We acknowledge that the use of CS in the context of VCT is controversial. In fact, Canhão et al. [3] reported that the use of CS may be associated with a worse outcome in patients without parenchymal lesions. However, the authors also state that CS treatment may have a potentially beneficial role in BE treatment in patients with a known underlying CVT cause (as in our case in which vaccination has been considered a trigger factor for CVT). According to the European Stroke Organization guideline for the diagnosis and treatment of cerebral venous thrombosis [4], several risk factors may be associated with a worse response to CS treatment in patients with CVT which include the following: (1) age > 37 years, (2) male gender, (3) evidence of CVT-associated parenchymal hemorrhagic lesion at the admission, (4) deep cerebral venous thrombosis, (5) mental status disturbances, (6) comatose state (GCS < 9), (7) central nervous system infection, and (8) concomitant diagnosis of malignancy. Based on this classification, except for the age, our patient did not present any risk factors which could allow us to predict an unfavorable treatment outcome.

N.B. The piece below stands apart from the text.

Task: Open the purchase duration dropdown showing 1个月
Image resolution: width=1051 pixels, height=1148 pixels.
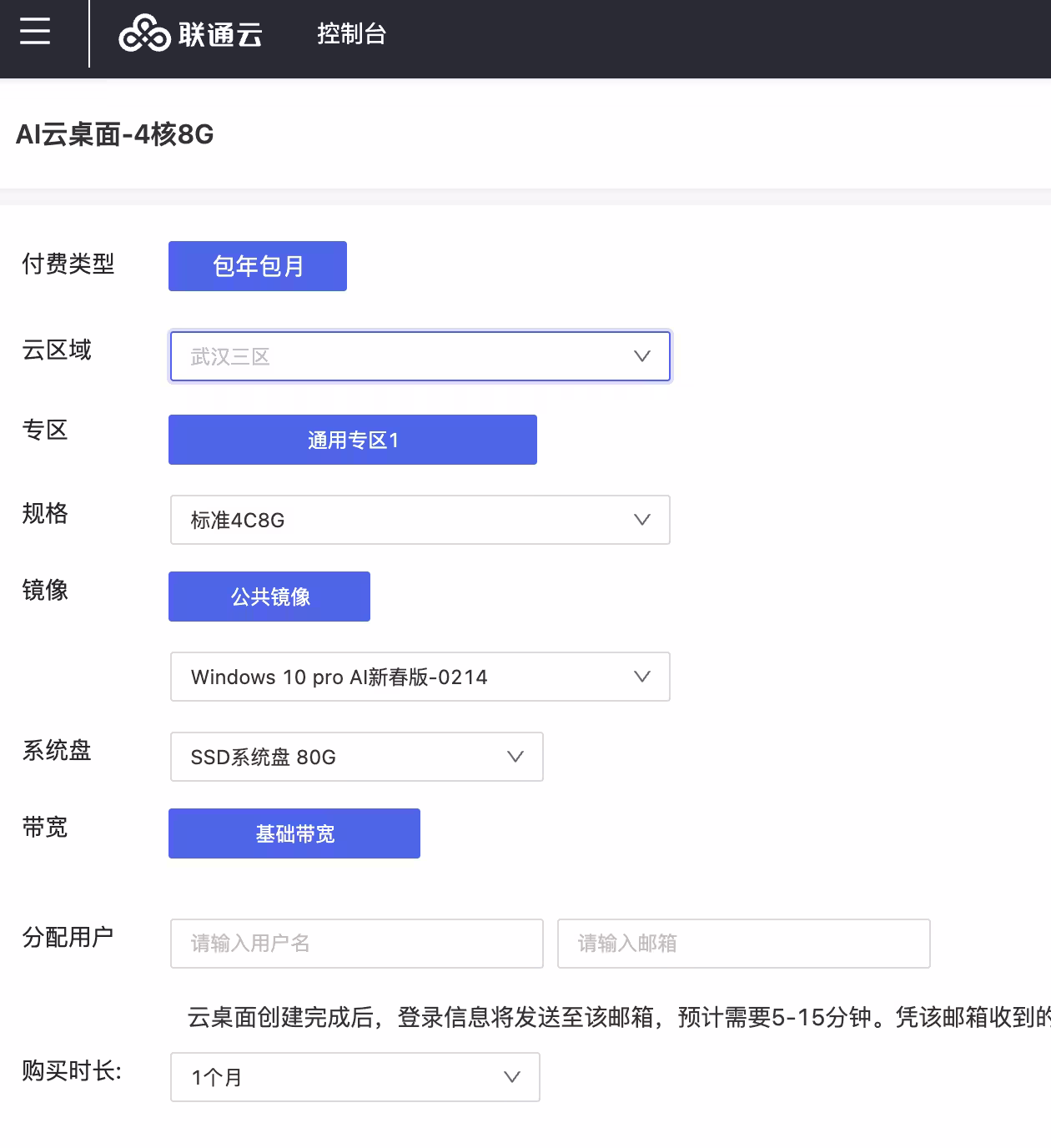Action: click(x=355, y=1077)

Finally, our choice of CS treatment for CVT-associated BE was driven by the possible underlying mechanism which led to vaccine injection to the development of the thrombosis. As we stated in the discussion, the mechanism through which the COVID-19 vaccine might induce CVT without associated thrombocytopenia is largely unknown. Evidence supports that the vaccination may elicit a strong inflammatory response leading to platelet aggregation and clot formation. However, new experimental studies on vaccine-related thrombosis have suggested a new possible mechanism related to a soluble adenoviral protein spike variant, originating from splicing events, which can bind to endothelial cells expressing ACE2 enhancing the activation of ACE/AngII/AT1R pathway with a prothrombotic, pro-inflammatory, and vasoconstrictor effects [5]. Since a growing body of literature supports the favorable outcomes of CS treatment in vaccine-induced VCT, we confirm the rationale for the choice of this treatment.

In conclusion, CS treatment for BE in patients with CVT should be evaluated carefully and shaped on the patients’ clinical characteristics and underlying causes. The lack of non-randomized studies does not allow us to give any conclusive recommendation about the choice of this treatment in the general population affected by CVT. Although our report showed that CS administration may be considered a safe and efficacy treatment of BE associated with post-vaccine CVT, future larger studies should confirm this observation.